[[ Study material, beginning ]]

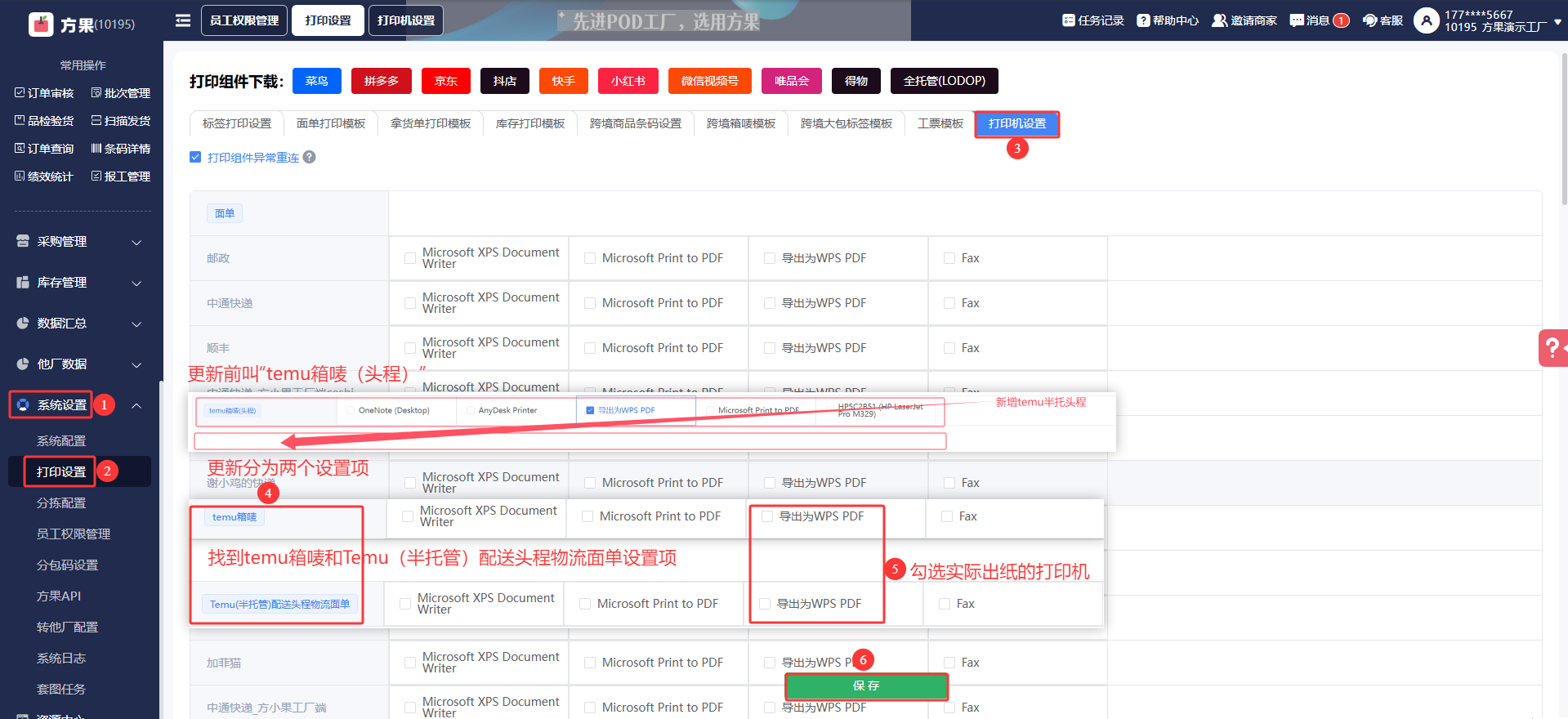Open 订单审核 in common operations

click(x=44, y=93)
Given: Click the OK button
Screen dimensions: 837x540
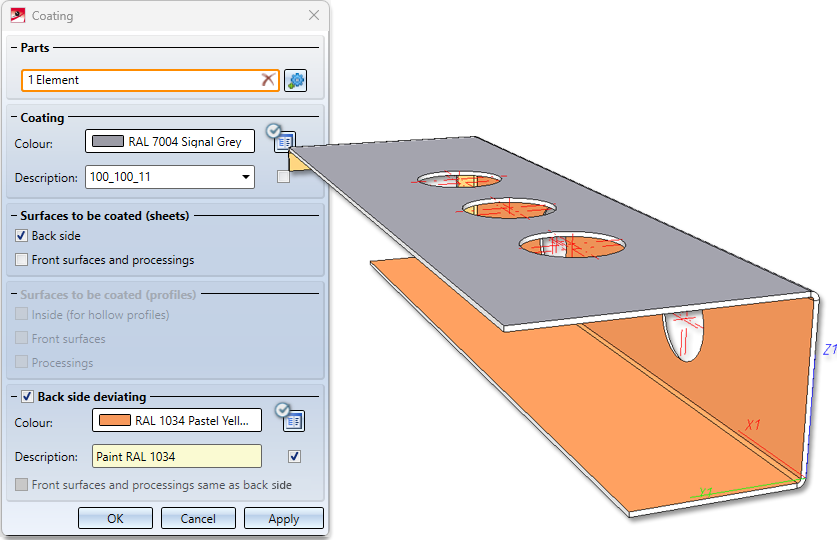Looking at the screenshot, I should 115,518.

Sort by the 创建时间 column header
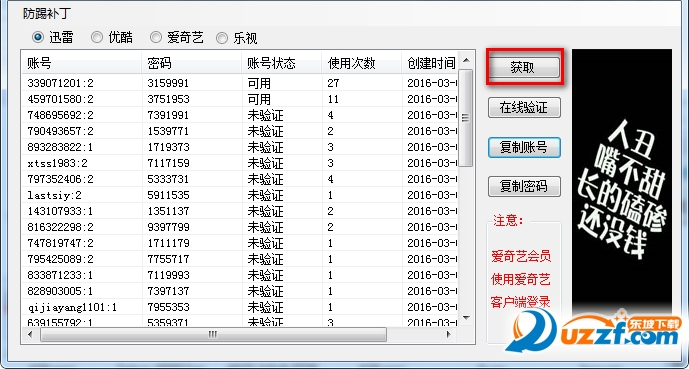(430, 64)
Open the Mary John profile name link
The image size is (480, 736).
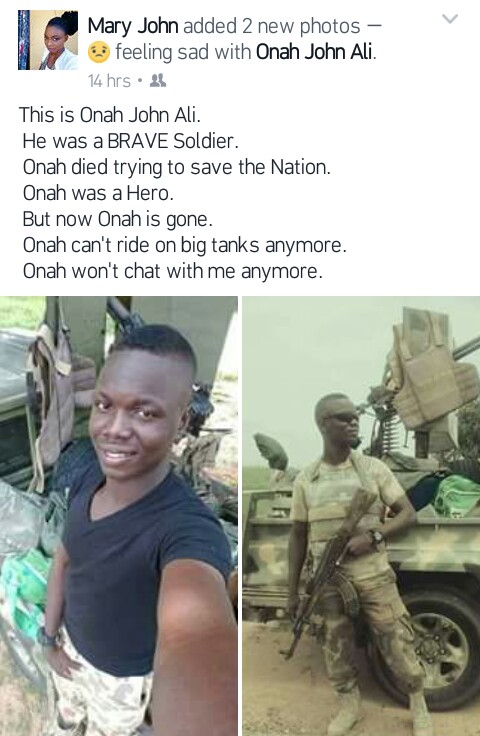click(x=133, y=26)

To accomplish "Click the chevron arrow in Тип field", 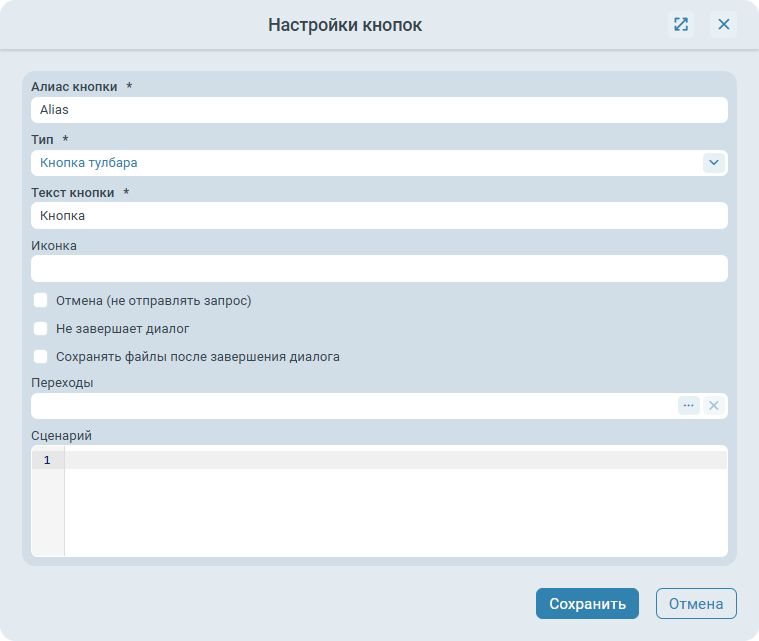I will 713,162.
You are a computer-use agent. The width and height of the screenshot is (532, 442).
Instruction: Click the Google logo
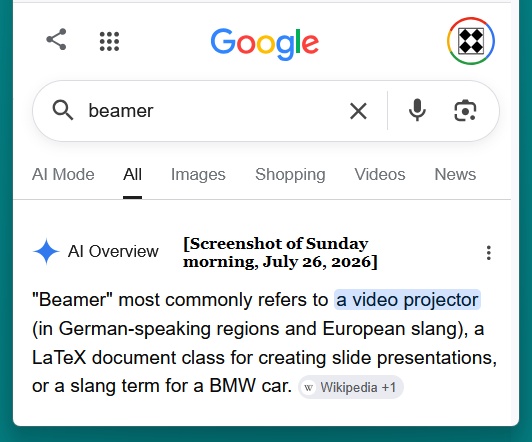[x=265, y=43]
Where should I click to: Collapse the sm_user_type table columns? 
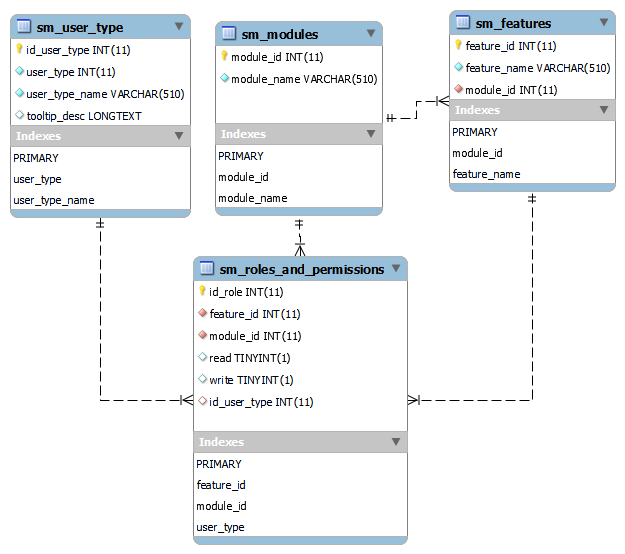[x=179, y=27]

[[ Study material, end ]]

Please transcribe word for word the lines from the one bearing "Instruction: Click the Google logo" through the last line of the records above, omitting the pictures.

Instruction: Click the Google logo
[x=265, y=43]
Where should I click to: Collapse the sm_user_type table columns? 
[x=179, y=27]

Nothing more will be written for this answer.